* **WRITTEN PROBLEM**
Rewrite the rows from the line with "Given: Click the" to the line with "Task: Jump to previous locator arrow", replacing "label" with "tag" and leaving everything else unchanged. Return only those lines.

--- BEGIN MATERIAL TO PROCESS ---

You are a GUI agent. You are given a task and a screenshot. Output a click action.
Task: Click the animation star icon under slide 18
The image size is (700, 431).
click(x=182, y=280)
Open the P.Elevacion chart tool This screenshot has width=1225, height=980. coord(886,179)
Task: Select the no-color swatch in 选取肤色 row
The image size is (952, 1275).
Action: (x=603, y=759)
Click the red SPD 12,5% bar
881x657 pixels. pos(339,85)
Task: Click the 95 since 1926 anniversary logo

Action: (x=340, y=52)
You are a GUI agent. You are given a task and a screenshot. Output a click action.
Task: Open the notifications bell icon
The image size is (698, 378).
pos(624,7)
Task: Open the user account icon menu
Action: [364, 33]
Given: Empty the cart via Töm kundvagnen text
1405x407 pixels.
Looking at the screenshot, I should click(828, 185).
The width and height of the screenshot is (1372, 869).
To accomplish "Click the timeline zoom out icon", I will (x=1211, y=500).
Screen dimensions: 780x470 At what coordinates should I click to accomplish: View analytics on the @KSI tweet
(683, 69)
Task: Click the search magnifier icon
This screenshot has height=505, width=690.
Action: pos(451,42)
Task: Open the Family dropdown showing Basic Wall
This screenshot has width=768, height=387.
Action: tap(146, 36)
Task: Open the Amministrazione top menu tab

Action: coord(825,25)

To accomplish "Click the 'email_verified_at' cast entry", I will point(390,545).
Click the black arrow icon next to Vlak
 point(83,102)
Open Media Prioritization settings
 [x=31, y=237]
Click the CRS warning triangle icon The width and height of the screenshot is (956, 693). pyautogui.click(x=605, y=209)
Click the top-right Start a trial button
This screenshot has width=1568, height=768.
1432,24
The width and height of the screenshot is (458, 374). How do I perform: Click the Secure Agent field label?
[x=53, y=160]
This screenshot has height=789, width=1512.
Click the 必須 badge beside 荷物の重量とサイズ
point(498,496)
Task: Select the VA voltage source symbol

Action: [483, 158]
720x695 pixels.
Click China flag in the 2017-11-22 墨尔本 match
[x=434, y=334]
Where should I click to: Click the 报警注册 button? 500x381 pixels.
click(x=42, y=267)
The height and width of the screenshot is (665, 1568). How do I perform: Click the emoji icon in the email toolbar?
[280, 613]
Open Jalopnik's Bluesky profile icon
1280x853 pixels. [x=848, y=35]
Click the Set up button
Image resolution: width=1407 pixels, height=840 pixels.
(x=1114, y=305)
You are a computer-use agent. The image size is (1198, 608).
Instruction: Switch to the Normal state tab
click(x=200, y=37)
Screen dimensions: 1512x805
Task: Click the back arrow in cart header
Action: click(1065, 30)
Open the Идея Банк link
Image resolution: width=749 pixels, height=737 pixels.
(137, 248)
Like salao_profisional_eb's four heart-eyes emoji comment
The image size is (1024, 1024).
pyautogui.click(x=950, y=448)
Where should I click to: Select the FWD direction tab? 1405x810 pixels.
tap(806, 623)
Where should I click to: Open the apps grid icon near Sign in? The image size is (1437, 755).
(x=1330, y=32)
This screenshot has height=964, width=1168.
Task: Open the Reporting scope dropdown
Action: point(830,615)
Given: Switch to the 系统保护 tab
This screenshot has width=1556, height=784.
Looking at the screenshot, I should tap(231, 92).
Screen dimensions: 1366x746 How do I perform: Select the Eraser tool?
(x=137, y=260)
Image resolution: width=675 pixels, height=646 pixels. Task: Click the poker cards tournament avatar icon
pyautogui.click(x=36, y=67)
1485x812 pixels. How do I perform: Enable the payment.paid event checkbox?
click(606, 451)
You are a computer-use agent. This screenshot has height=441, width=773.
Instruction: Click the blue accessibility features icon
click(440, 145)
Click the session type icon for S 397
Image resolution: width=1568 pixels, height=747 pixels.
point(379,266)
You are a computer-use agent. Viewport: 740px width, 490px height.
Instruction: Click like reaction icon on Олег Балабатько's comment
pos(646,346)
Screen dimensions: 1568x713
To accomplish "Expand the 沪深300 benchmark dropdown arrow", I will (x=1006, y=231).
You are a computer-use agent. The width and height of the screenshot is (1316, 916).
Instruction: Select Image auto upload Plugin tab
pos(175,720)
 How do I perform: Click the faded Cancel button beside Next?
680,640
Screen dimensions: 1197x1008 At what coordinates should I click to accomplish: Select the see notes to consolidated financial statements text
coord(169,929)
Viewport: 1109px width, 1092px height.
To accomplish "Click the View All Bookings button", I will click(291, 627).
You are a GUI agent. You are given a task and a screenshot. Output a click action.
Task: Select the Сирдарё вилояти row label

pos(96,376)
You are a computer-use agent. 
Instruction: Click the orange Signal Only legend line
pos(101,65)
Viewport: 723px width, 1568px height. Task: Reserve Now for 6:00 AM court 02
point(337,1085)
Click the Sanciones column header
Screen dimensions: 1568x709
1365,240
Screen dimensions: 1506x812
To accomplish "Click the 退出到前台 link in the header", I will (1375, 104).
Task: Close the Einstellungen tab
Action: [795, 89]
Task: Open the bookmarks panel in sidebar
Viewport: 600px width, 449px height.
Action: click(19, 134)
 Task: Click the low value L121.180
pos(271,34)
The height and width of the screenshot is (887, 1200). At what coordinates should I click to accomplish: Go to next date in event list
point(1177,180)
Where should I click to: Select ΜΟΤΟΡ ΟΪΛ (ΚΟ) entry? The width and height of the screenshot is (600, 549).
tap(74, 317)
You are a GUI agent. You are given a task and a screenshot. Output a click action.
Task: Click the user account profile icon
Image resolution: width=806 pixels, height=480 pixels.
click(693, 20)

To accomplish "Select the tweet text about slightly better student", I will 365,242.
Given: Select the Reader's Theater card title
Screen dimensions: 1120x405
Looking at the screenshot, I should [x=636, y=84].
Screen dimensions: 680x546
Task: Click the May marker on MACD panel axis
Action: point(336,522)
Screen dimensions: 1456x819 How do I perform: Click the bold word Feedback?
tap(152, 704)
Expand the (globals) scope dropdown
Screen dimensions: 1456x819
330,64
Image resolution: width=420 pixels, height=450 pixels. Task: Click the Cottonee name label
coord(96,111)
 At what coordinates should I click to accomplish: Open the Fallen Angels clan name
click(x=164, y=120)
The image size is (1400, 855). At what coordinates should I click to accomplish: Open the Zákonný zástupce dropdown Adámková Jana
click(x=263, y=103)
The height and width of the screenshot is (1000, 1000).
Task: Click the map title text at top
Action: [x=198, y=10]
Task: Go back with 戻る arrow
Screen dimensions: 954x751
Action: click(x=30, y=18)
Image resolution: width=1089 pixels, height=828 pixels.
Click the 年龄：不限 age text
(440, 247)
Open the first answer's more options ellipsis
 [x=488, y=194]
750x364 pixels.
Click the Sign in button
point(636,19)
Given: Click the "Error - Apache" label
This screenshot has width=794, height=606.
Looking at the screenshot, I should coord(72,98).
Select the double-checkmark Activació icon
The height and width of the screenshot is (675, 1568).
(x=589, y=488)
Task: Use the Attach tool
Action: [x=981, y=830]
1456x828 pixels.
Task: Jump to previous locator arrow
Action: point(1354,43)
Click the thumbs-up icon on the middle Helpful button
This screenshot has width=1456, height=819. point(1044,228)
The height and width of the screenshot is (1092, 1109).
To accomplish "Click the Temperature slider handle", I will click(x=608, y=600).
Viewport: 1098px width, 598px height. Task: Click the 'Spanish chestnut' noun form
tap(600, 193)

--- END MATERIAL TO PROCESS ---

* **RESULT OF THE EXERCISE**
Given: Click the "Error - Apache" tag
This screenshot has width=794, height=606.
Looking at the screenshot, I should coord(72,98).
Select the double-checkmark Activació icon
The height and width of the screenshot is (675, 1568).
(x=589, y=488)
Task: Use the Attach tool
Action: [x=981, y=830]
1456x828 pixels.
Task: Jump to previous locator arrow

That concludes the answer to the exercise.